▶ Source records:
========================
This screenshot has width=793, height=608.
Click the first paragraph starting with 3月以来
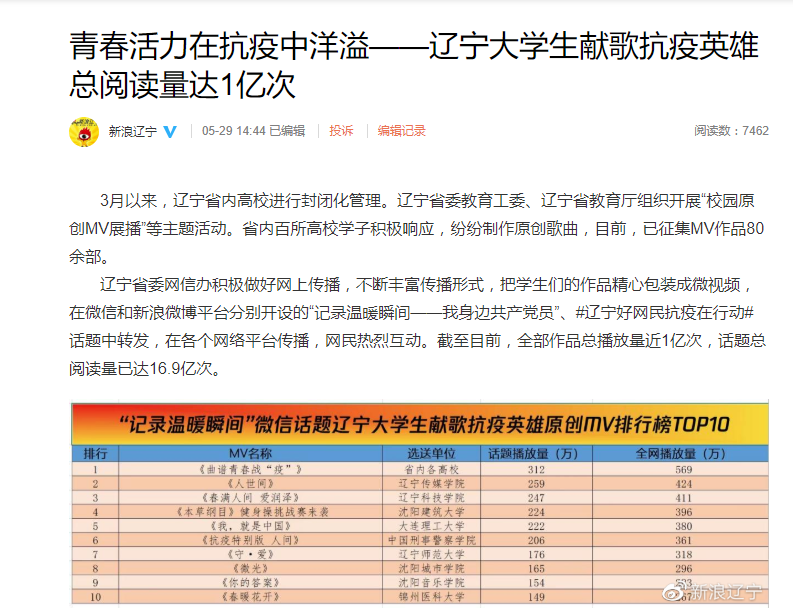click(x=418, y=213)
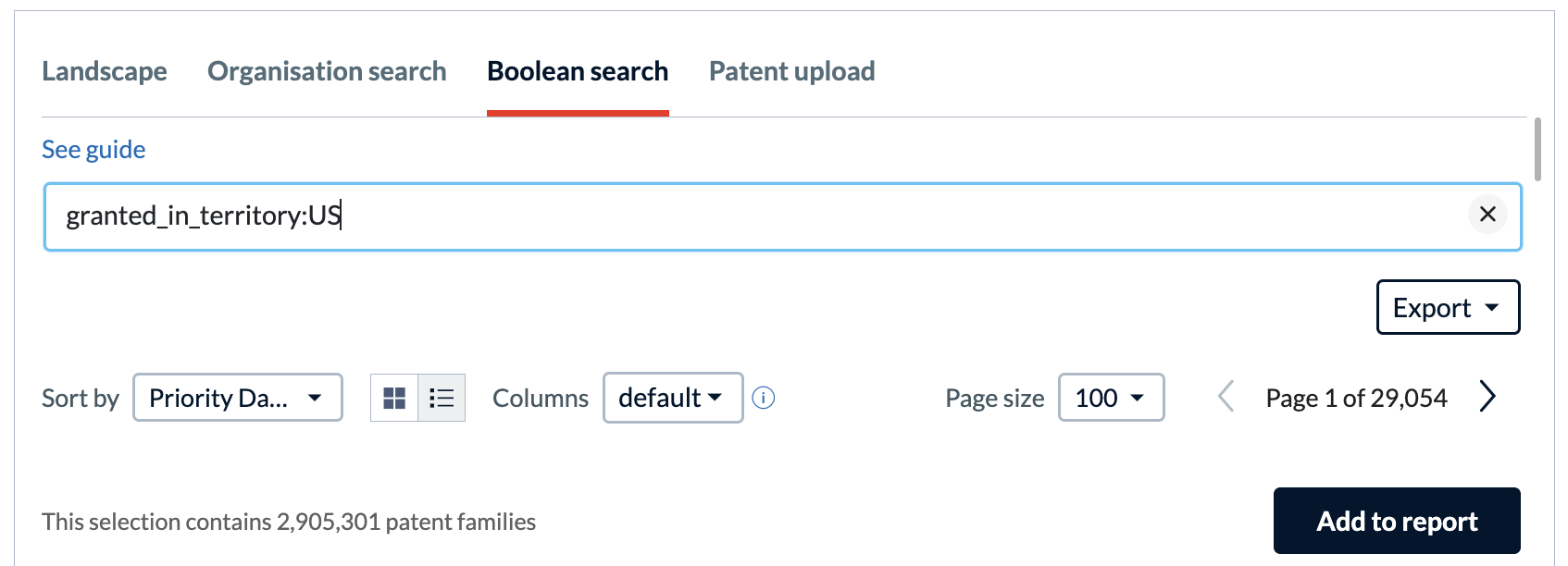
Task: Switch to list view layout
Action: point(442,398)
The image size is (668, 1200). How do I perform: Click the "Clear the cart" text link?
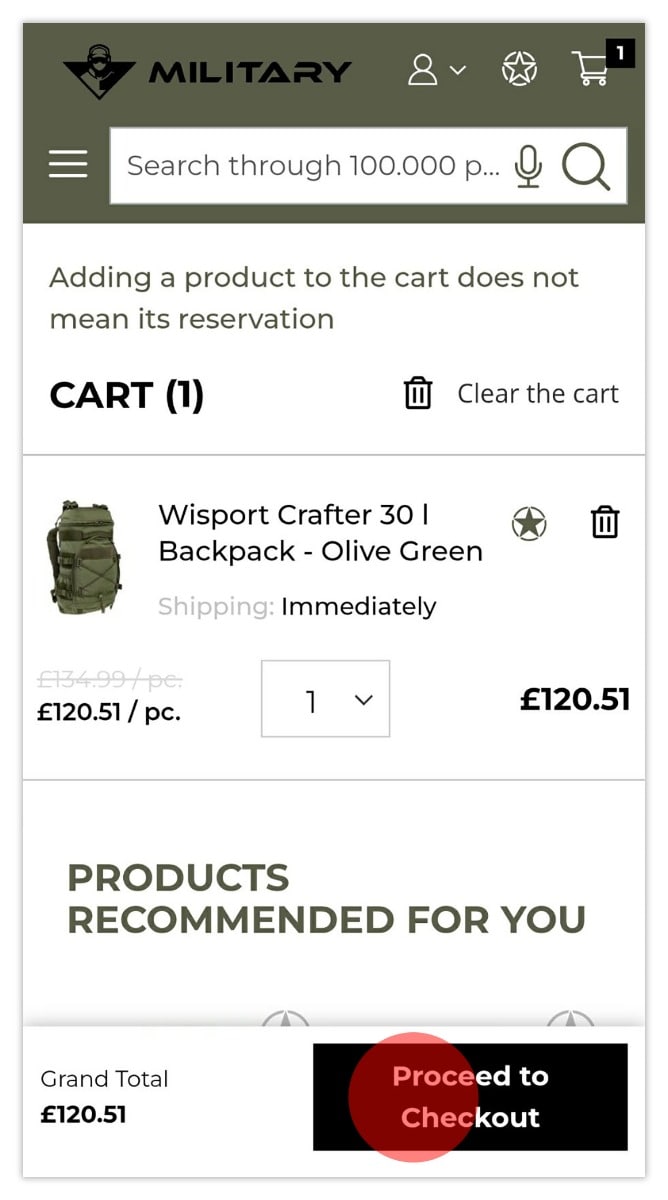coord(538,394)
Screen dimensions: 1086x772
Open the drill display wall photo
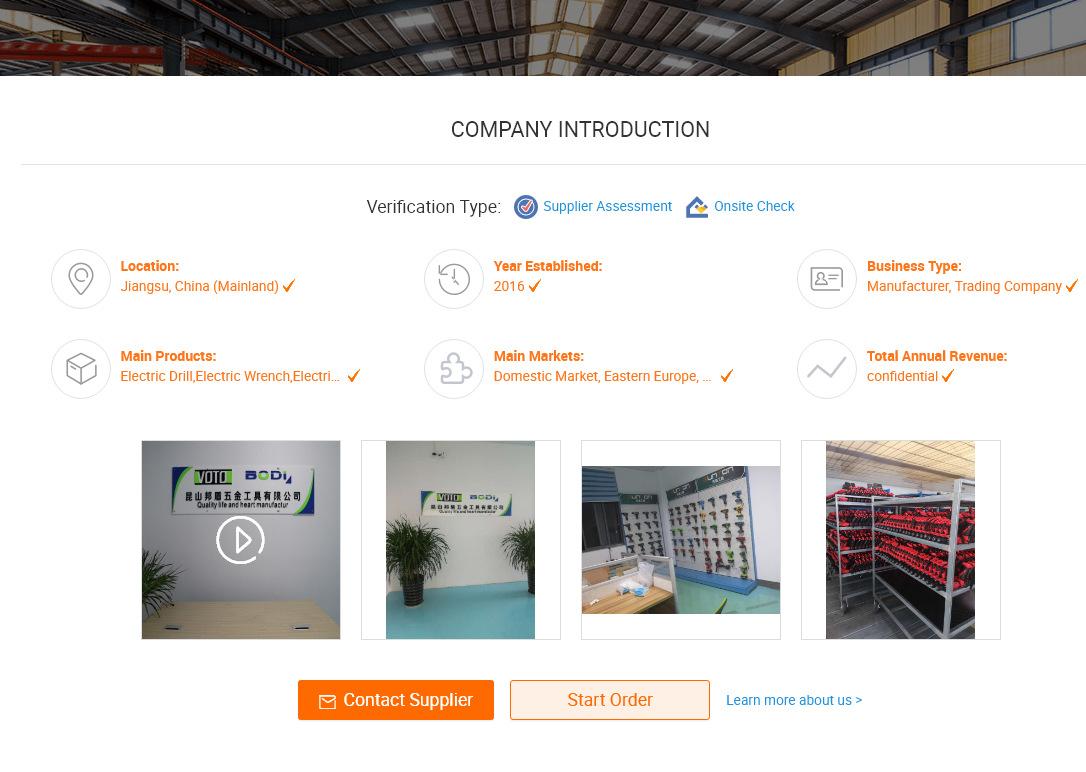681,540
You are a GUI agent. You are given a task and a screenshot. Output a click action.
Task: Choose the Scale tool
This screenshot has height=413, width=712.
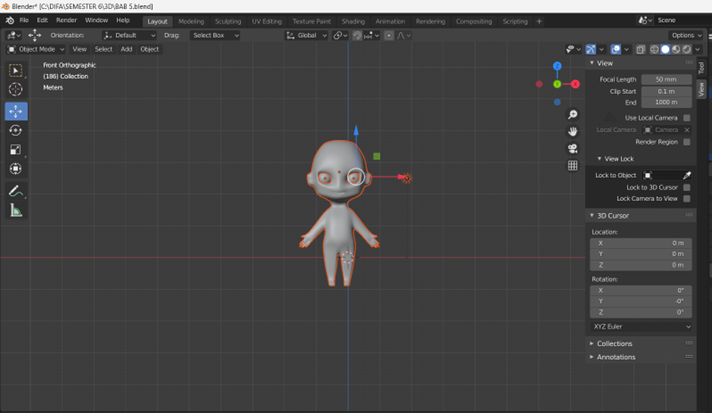point(15,150)
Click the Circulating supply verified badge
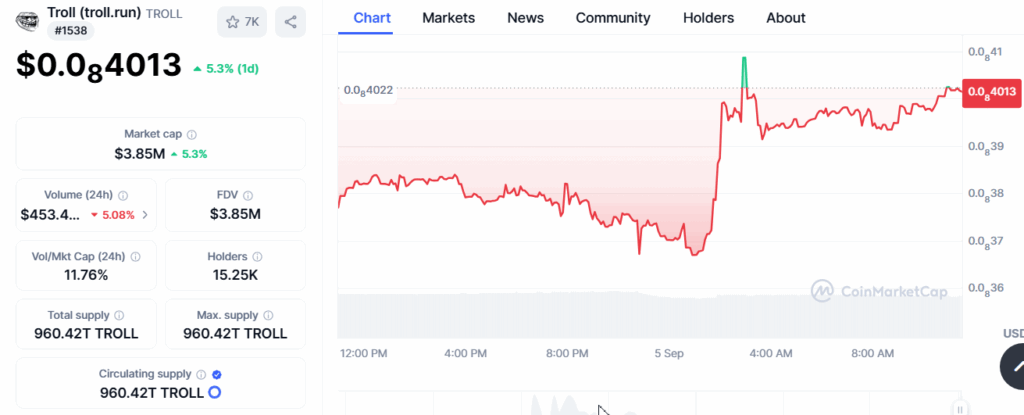 217,374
========================
Please print all the lines above exactly as given and leave out every picture.

This screenshot has width=793, height=608.
Click the first paragraph starting with 3月以来
click(x=418, y=213)
Task: Switch to list view layout
Action: point(442,398)
The image size is (668, 1200). How do I perform: Click the "Clear the cart" text link?
coord(538,394)
Screen dimensions: 1086x772
Open the drill display wall photo
681,540
You are a GUI agent. You are given a task and a screenshot. Output a click action.
Task: Choose the Scale tool
This screenshot has height=413, width=712.
point(15,150)
Click the Circulating supply verified badge
 217,374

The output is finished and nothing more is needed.